JOHN HIATT - Crossing Muddy Waters

Label: VANGUARD
Anno: 2000
Certe volte basta poco per fare dei dischi capolavoro e questo è uno di quelli. Set esclusivamente acustico, 3-4 giorni di registrazione, 3 soli musicisti, una quarantina di minuti ed il gioco è fatto. Giocando scherzosamente sul titolo ("Crossing Muddy Waters" significa letteralmente "Attraversando acque fangose" ma anche "Attraversando Muddy Waters", uno dei re del blues) John Hiatt confeziona un disco quasi perfetto di blues venato di country.

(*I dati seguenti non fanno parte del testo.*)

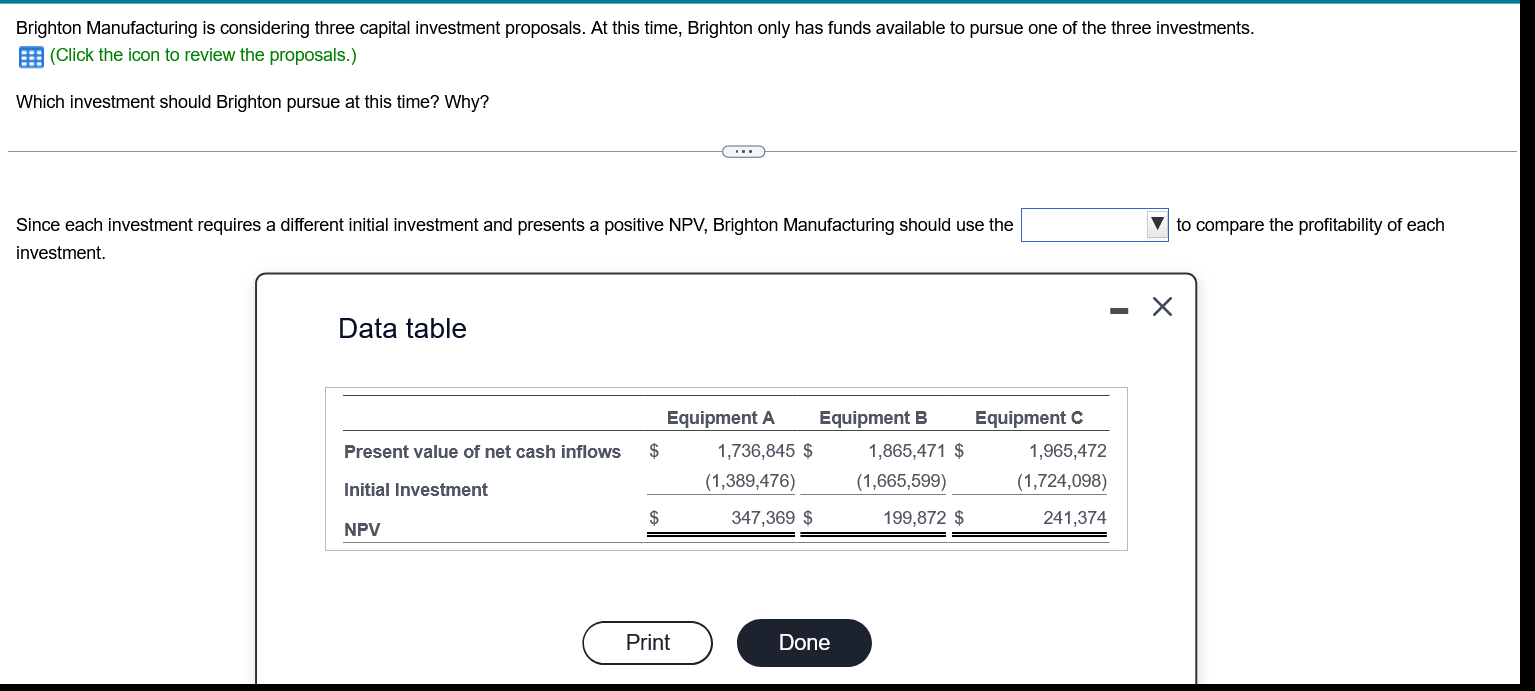Click the review the proposals link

Ivi Hiatt è accompagnato solo dai fidi Davey Faragher e David Immergluck (eccezionale polistrumentista, già al lavoro coi Counting Crows), musicisti che da più di 10 anni lo spalleggiano, e in questo cd mette in risalto la sua voce cavernosa, bluesata, nasale e leggermente strascicata che mette in evidenza il susseguirsi armonico delle canzoni tutte scritte dal cantautore americano, alcune delle quali al di sopra dello standard abituale del musicista stesso.L’atmosfera acustica e raccolta del disco fa vivere a chi sente il cd l’intimità e la semplicità delle 11 canzoni incluse nel cd. A proposito di queste ultime, quelle che meritano attenzioni particolari sembrano essere la title-track (che ha un arpeggio di chitarra che entra subito in testa e una melodia piacevole ed orecchiabile), "Only the song survives" (dove predominano il foot-stomping di Faragher e le armonie vocali dei 2 Davey), "Lift up every stone" (con la voce in evidenza accompagnata dalla slide elettrica di Immergluck).
Meritano una citazione a parte le 3 canzoni che più si avvicinano al mondo country di Hiatt, e cioè l’iniziale "Lincoln town" (che apre in maniera frizzante e veloce il disco), la bellissima "Gone" dal ritmo trascinante e coinvolgente e la conclusiva "Before I go".
Chiudono il cerchio delle 11 canzoni le lente "Mr. Stanley" (blues tipico che risalta la voce particolare di Hiatt), "What do we do now", "Take it down", "Take it back" e la traccia n. 10, che è la canzone più corta del disco (dura solo 2;27) ma è sicuramente quella più delicata, intima e coinvolgente.
In conclusione, un lavoro che va assolutamente acquistato per comprendere che la musica semplice, intima e diretta non sempre ha bisogno di strumentazioni ridondanti; a volte basta anche solo una voce, una chitarra, un basso e un mandolino.